Task to complete: Pictures excluded, please transcribe exactly the lines from the one with "Check the DLBM field checkbox" through the end of the records below, and nothing more.

Input material:
==========
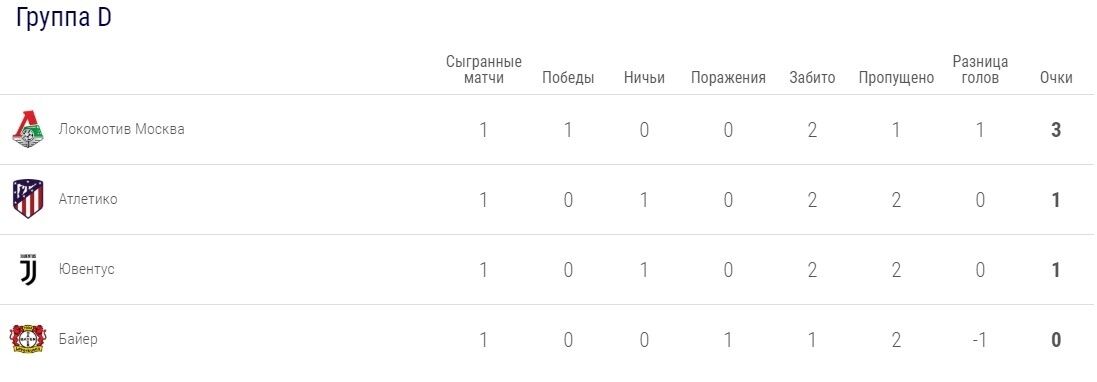Viewport: 1097px width, 382px height.
Task: Open the Локомотив Москва team link
Action: click(x=122, y=129)
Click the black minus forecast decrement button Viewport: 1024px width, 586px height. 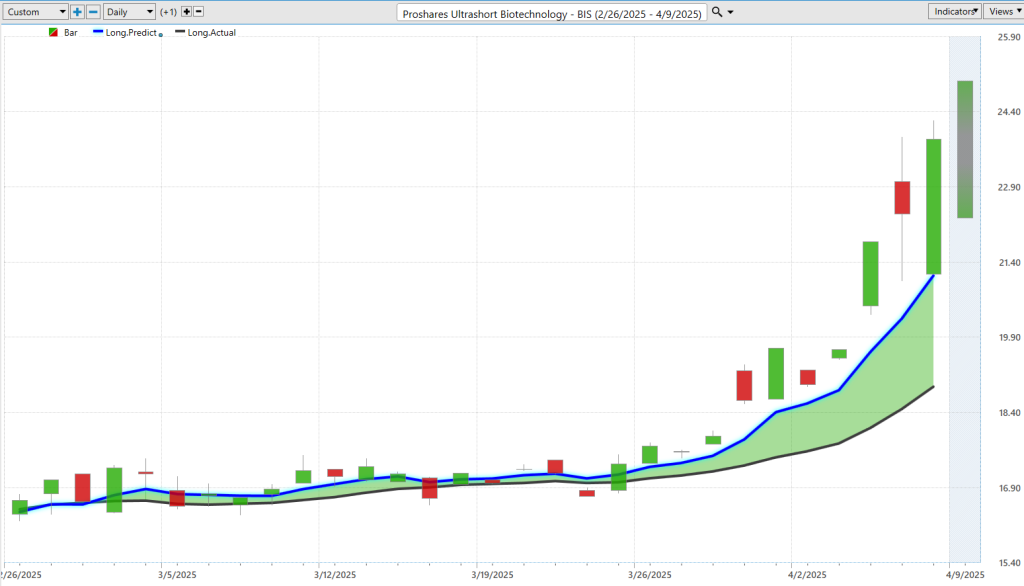coord(198,12)
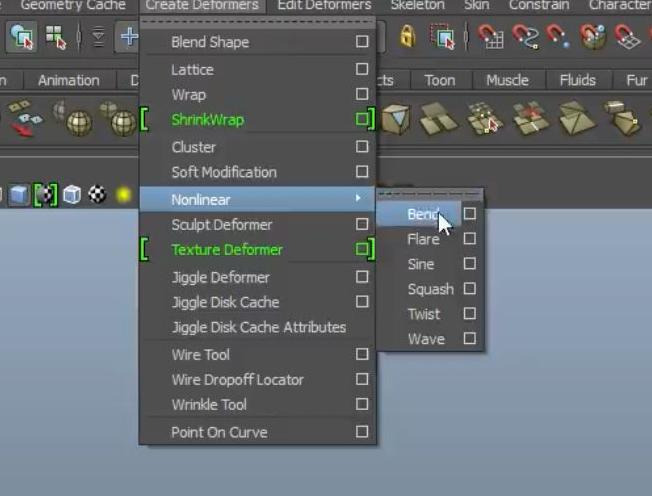Expand the Nonlinear submenu arrow
This screenshot has height=496, width=652.
click(x=358, y=199)
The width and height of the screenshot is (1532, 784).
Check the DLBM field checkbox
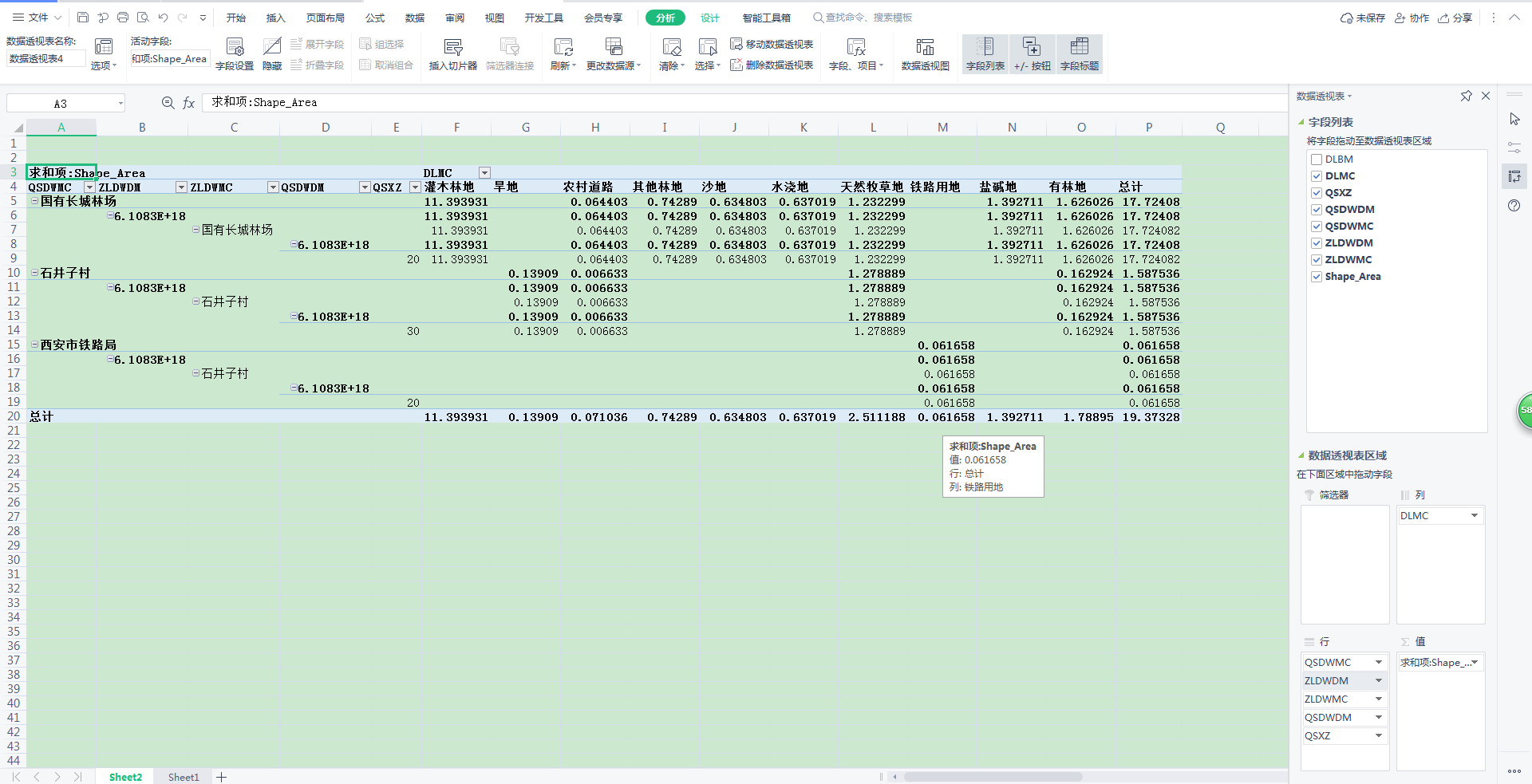[1317, 160]
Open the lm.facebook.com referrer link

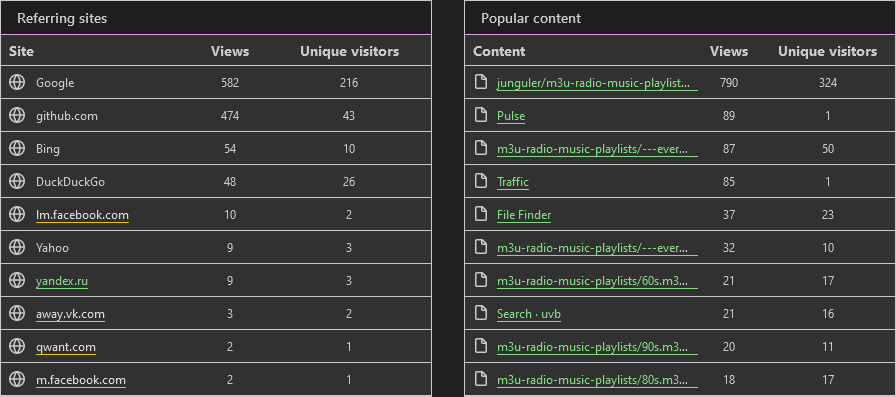pos(82,215)
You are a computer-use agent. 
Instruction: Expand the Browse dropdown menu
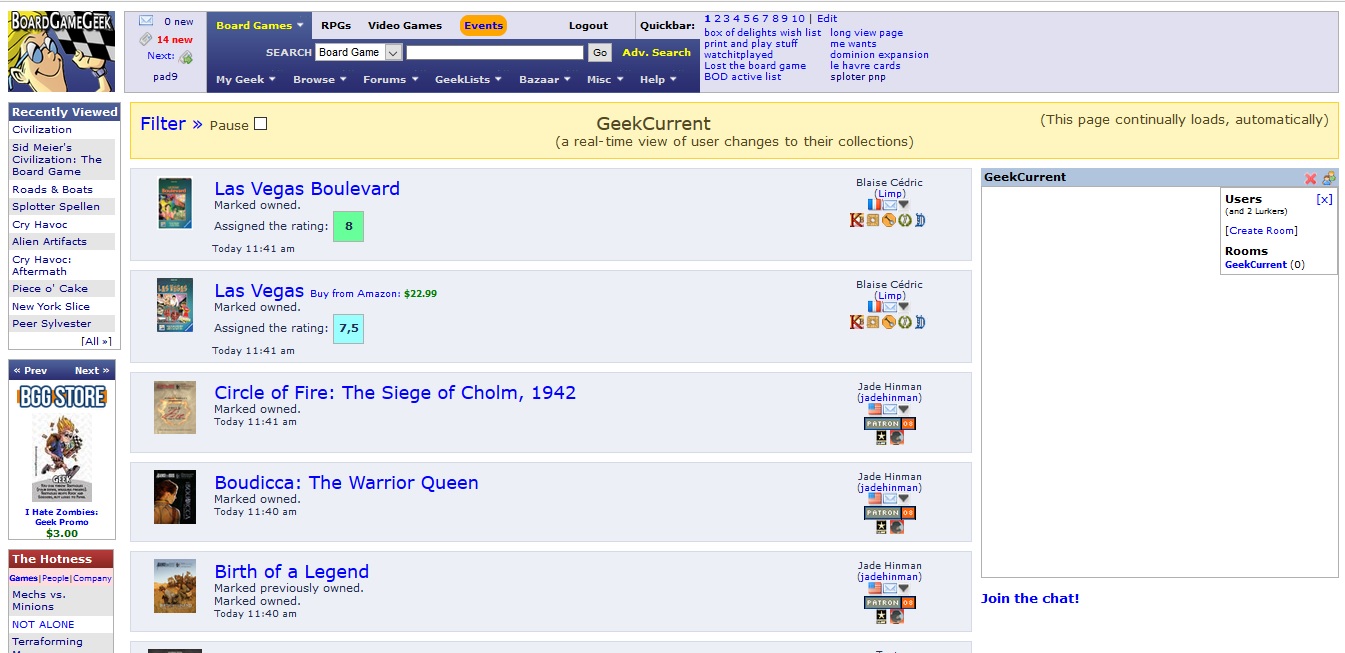(x=320, y=80)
==========
Written reply:
Check the DLBM field checkbox
[1317, 160]
Open the lm.facebook.com referrer link

pos(82,215)
You are a computer-use agent. 
Instruction: Expand the Browse dropdown menu
(x=320, y=80)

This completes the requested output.